International Conference «Mathematical and Information Technologies, MIT-2016»

28 August – 5 September 2016

Vrnjacka Banja, Serbia – Budva, Montenegro

Guskov A.   Ryabko B.   Selivanova I.  

Information-Theoretic Approach to Classification of Scientific Documents

Reporter: Ryabko B.

Nowadays the problem of classification of scientific documents is of a great importance, because a flow of scientific documents is growing in fact exponentially. The development of methods of automatic classification of scientific documents attracts attention of many researchers over the world, see [1-6]. One of the most difficult tasks is the process of automation the thematic classification of documents, the result of which is assigning a document to one or more classes (e.g. mathematics, physics, chemistry, etc.)   In spite of many efforts,   an efficient automatic method for the thematic classification of scientific documents does not exist yet.
In this report we propose to use data compression methods in order to automatically determine a thematic affiliation of scientific texts.  The main idea of the suggested method is quite natural: scientific texts (articles, books, etc.) use similar terminology if they belong to the same area. On the other hand, the data compressor uses frequencies of occurrence of words in the text and "compresses" the data the better, the more repeated words. Based on this observation, we suggest the following classification scheme: for any scientific area we form a set of papers, which represents the area.

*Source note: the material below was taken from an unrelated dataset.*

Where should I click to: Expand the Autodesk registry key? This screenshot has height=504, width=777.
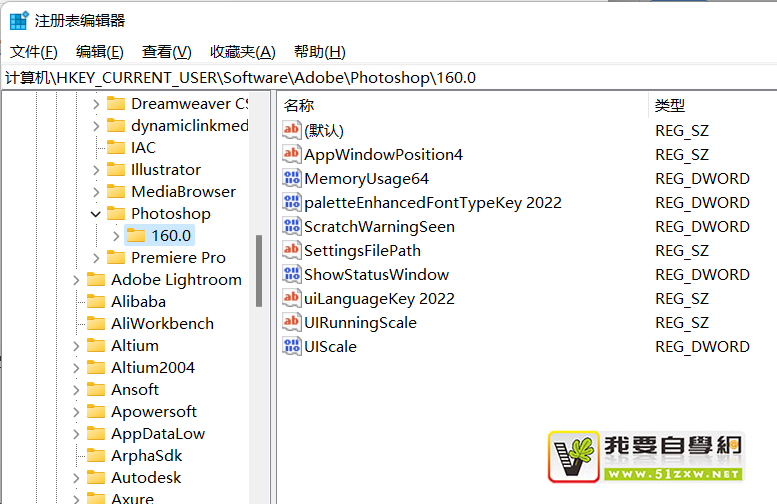tap(76, 478)
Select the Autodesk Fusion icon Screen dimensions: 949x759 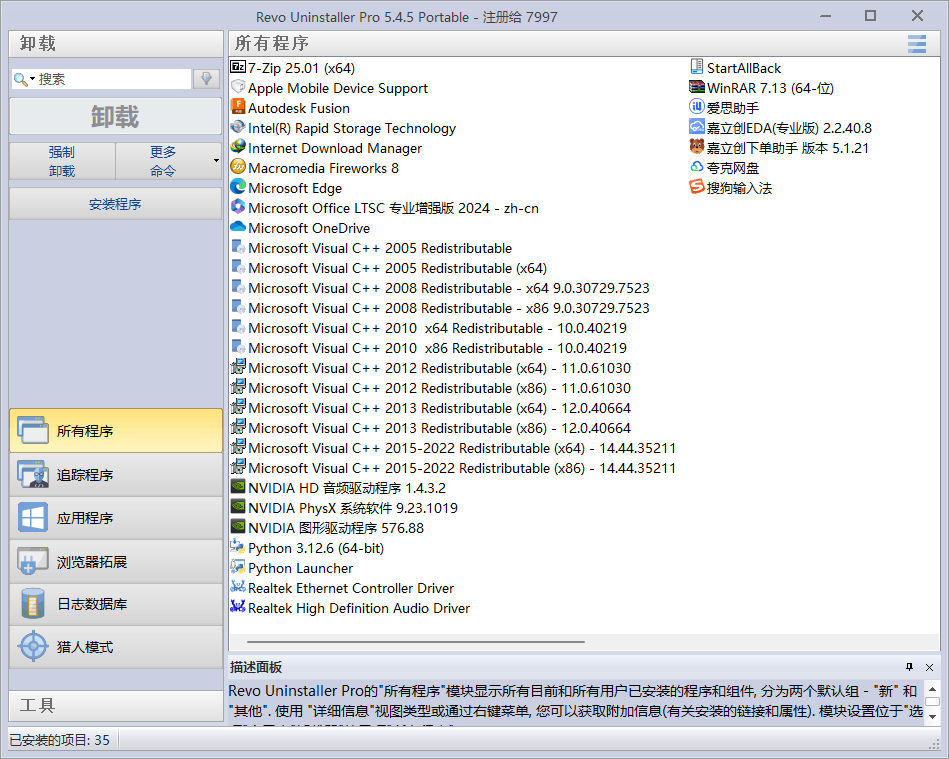coord(238,107)
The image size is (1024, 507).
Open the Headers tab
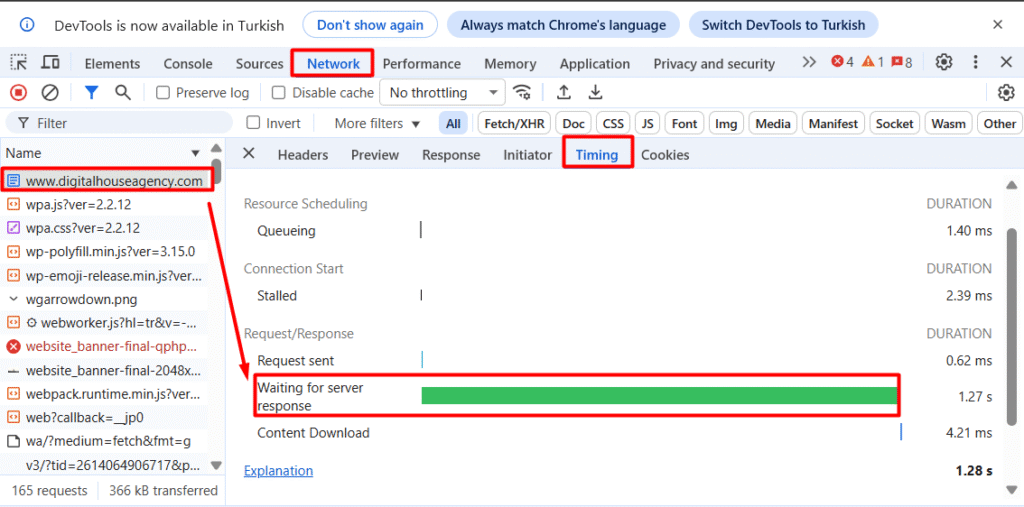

Then a new text is compressed together with each set of texts representing the thematic areas and refers to that area for which it is compressed to a minimum size.
For an assessment of the possible practical applications of this method, an experiment was conducted. We used data provided on the website to select subject domains and the formation of the texts describing them.  This arxiv contains more than a million articles pertaining to various areas of science. When placing the article on the site, an author refers to the work of one of the scientific sections. The first section, pointed by author, we will call "the main category", other - "secondary".
For our experiment, we have chosen thirty research fields, presented in the arxiv (For example, information theory, logic in computer science, artificial Intelligence, cryptography and security, etc.). For any field we formed a set of 100 documents belonged to this field. Then we randomly chose 20 test files from every category, which did not belong to the sets and use the described method for automatic classification. It turns out that the total numbers of errors is 21 of 600 (3,5 %).  In this report we described the experimental results in detail and show that the suggested method is quite efficient.
[1] R. Baghel, R. Dhir, "A Frequent Concepts Based Document Clustering Algorithm," IJCA 4, pp. 6 – 12 (2010).
[2] S. E. Schaeffer, "Graph clustering," Computer Science Review 1, pp. 27 – 64 (2007).
[3] Z. Wang, Y. He, M. Jiang, "A comparison among three neural networks for text classification," Proc. of the IEEE 8th international conference on Signal Processing 3 (2006).
[4] V. Bobicev, "Text Classification Using Word-Based PPM Models," CSJM 14, pp. 183 – 201 (2006).
[5] S. Kim, K. Han, H. Rim, S. H. Myaeng, "Some effective techniques for naïve bayes text classification," IEEE Transactions on Knowledge and Data Engineering 18, pp. 1457 – 1466 (2006).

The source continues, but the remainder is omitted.